深度学习环境的搭建

一份深度学习环境配置的备忘。

安装 Ubuntu16.04

推荐使用 Linux 系统，可以少给自己找些麻烦，既然要吃程序员这口饭，使用 Linux 这关是逃不开的。

Linux 有许多发行版，具体用哪个版本倒不必过分细究，不过还是推荐使用稳定的、使用人数多的发行版，比如 Ubuntu16.04 LST。

首先需要做一个 U 盘启动盘，接着分区。最好上 SSD 用来装系统，再挂一个 4T 的机械硬盘，分区可以如下：

系统区用 efi 格式，200M 或者 300M 左右差不多了
swap 分区，32G 左右差不多
剩余部分 EXT4 格式挂到根目录/下
最后把机械硬盘挂载上

系统安装上之后还有些动作是需要做的：

更换默认的源
安装个搜狗输入法，打字方便不少
安装个 open ssh，肯定会远程连的

其实还有的折腾，装机先到这里吧。

常出版本问题的库

有几个库经常出一些问题，比如说 numpy、cuda/cudnn 和 protobuf。

numpy

Numpy是不得不用的python科学计算基础库，被几乎所有的深度学习框架依赖，目前版本已经到1.6。

Tips：Numpy出问题，基本上就是版本问题，框架未必支持最新版，最好不要装最新版本的，要自己制定版本安装。

cuda/cudnn

搞深度学习得有块 GPU 吧，我看有很多人用 cuda8，不过还是比较推荐安装 cuda10，最近刚出的 TensorFlow2.0 就必须使用 cuda10。先安装 nvidia-driver ，再安装 cuda。

注:NVIDIM 的驱动要在 cuda 之前安装，见NVIDIA 环境配置这一小节。

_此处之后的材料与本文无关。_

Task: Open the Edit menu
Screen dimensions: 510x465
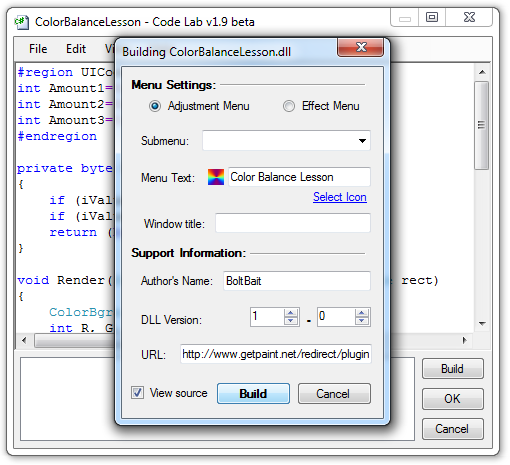Action: [x=76, y=49]

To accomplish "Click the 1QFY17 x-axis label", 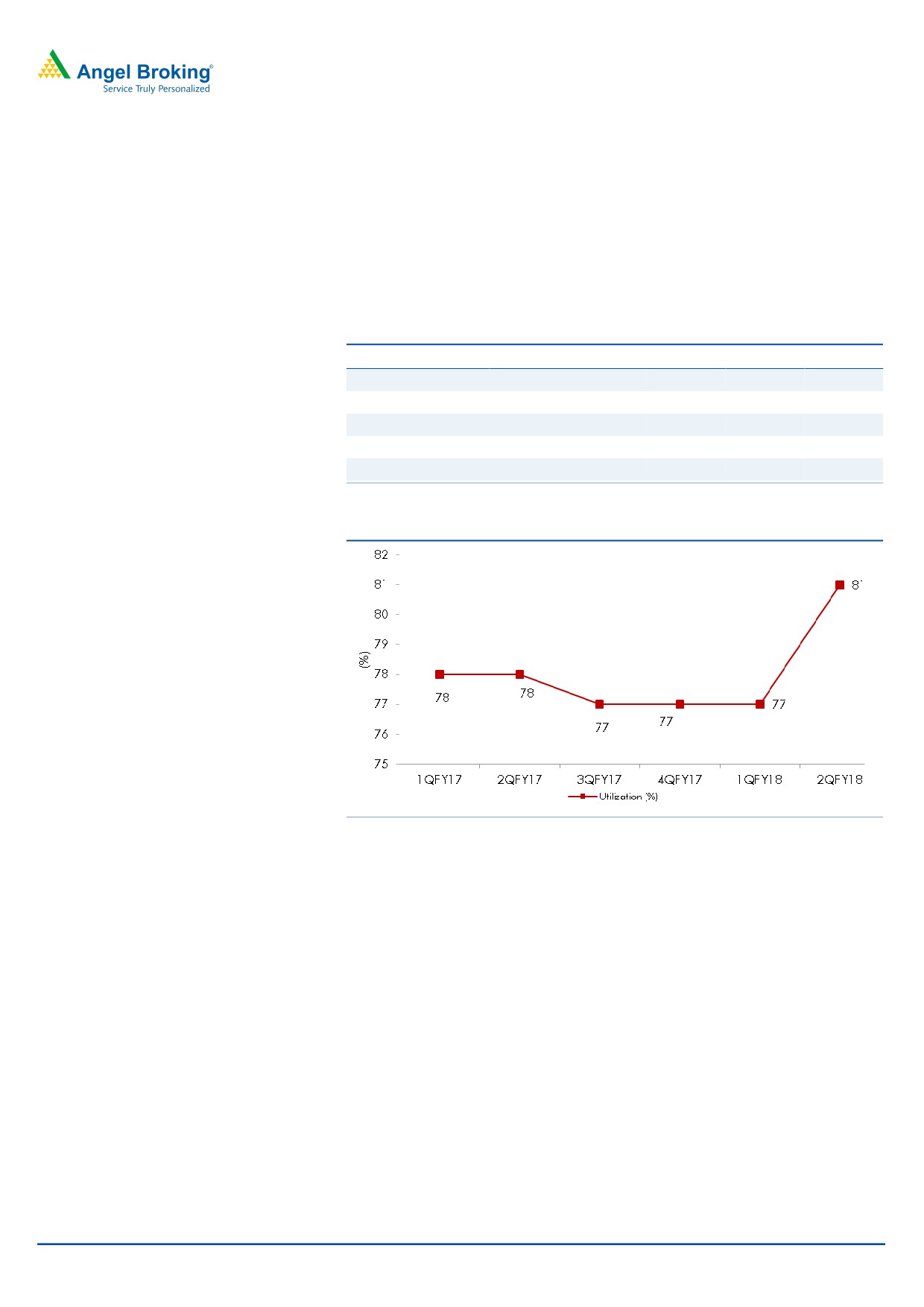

官网下载链接 https://developer.nvidia.com/cuda-downloads

# 显卡驱动安装

1.下载官网内Linux版本的.run安装包
2. cd xxx/xxx #以目录usr/ser为例,通过cd usr/ser进入安装包存放目录
3. sudo service lightdm stop #关闭图形界面
4. ctrl+alt+F1 #若此时长时间黑屏，通过此命令进入命令行
5. cd xxx/xxx #在命令行进入安装包存放目录
6. sudo bash NVIDIA-Linux-x86_64-xx.xx.run --no-opengl-files  

#只安装驱动文件，默认enter选项，进入命令行 
#–no-opengl-files 只安装驱动文件，不安装OpenGL文件。这个参数最重要
7. sudo reboot #重启电脑。
8. nvidia-smi或nvidia-settings  #显示驱动详细信息，即安装成功

protobuf

当初安装 caffe 的时候，因为 protobuf 的版本问题被折腾得够呛，可以用 protobuf --version 看看当前的版本，不出意外因该是 2.6.1，有点低。

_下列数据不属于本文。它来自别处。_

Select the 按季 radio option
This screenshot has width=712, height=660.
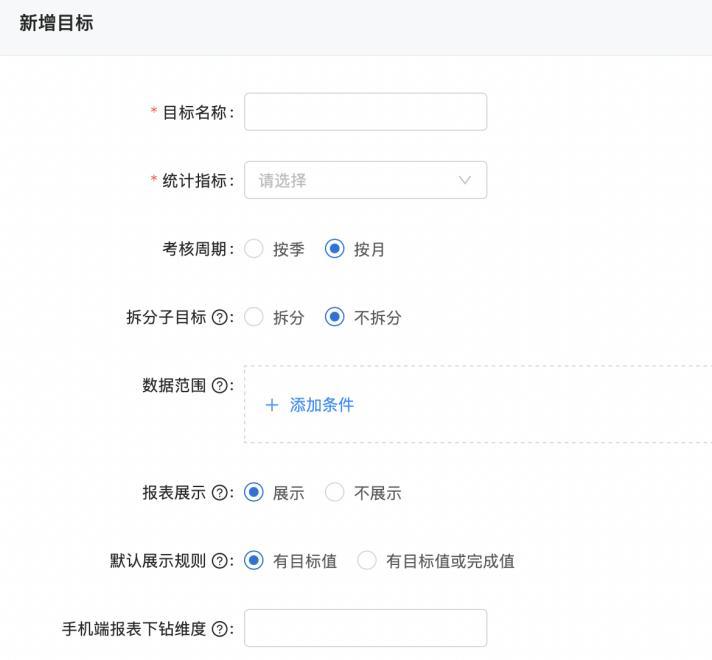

建议自己找个目录安装 3.4 以上的版本，和系统隔离，让一些包比如caffe编译的时候依赖上自己的这个库。

https://github.com/protocolbuffers/protobuf/releases

常用软件

接着可以安装 opencv、caffe、tensorflow、pytorch、anaconda 了。

OpenCV

OpenCV 安装写过一篇：Ubuntu16.04配置OpenCV环境。

还有视频教学的: http://space.bilibili.com/365916694?

NVIDIA 环境配置

nvidim-smi

配置 nvidia-driver 环境，官网下载链接： https://www.nvidia.com/Download/index.aspx?lang=cn。

# 命令行下载
sudo ubuntu-drivers devices

# 以上命令可能会遇到问题
The program 'ubuntu-drivers' is currently not installed. You can install it by typing:
sudo apt install ubuntu-drivers-common

# 进入命令行界面 Ctrl + ALt + F1
# 比如当我们安装 NVIDIA 的驱动程序时，就需要先关闭 X server
sudo service lightdm stop

# 以上命令可能遇到问题
Failed to stop lightdm.service: Unit lightdm.service not loaded.
how-to-install-nvidia-run

# 安装命令
# 只安装驱动文件，不安装 opengl 文件
sudo ./NVIDIA*.run -no-opengl-files 
# 重启 X service
sudo service lightdm start
# 查看驱动安装结果
nvdia-smi

Ubuntu 16.04 关闭x server

Ubuntu中LightDM是什么（转）

nvdia 驱动安装常见问题

笔记本双显卡系统，登录界面无限循环，无法进入桌面
- 普通笔记本默认采用集显作为视频输出，此时没有关闭 opengl 文件的安装，会继续使用 ubuntu 默认的 nouveau 驱动，而后者已经被禁掉
- sudo ./NVIDIA*.run -no-opengl-files 只安装驱动文件，不安装 opengl 文件
The Nouveau Kernel driver is currently in use by your system
- 禁用 ubuntu 默认的驱动 nouveau
- vim /etc/modprobe.d/blacklist.conf
- blacklist nouveau # 禁用 nouveau 驱动
- sudo update0initramfs -u # 更新 kernel
- lsmod | grep nouveau # 查看是否更新
https://gist.github.com/wangruohui/df039f0dc434d6486f5d4d098aa52d07

Caffe

Caffe 挺不好装的，可以 fork 一下这个项目 https://github.com/longpeng2008/Caffe_Long 然后参照这个 Makefile。这里最好指定 opencv 和 protobuf 的位置。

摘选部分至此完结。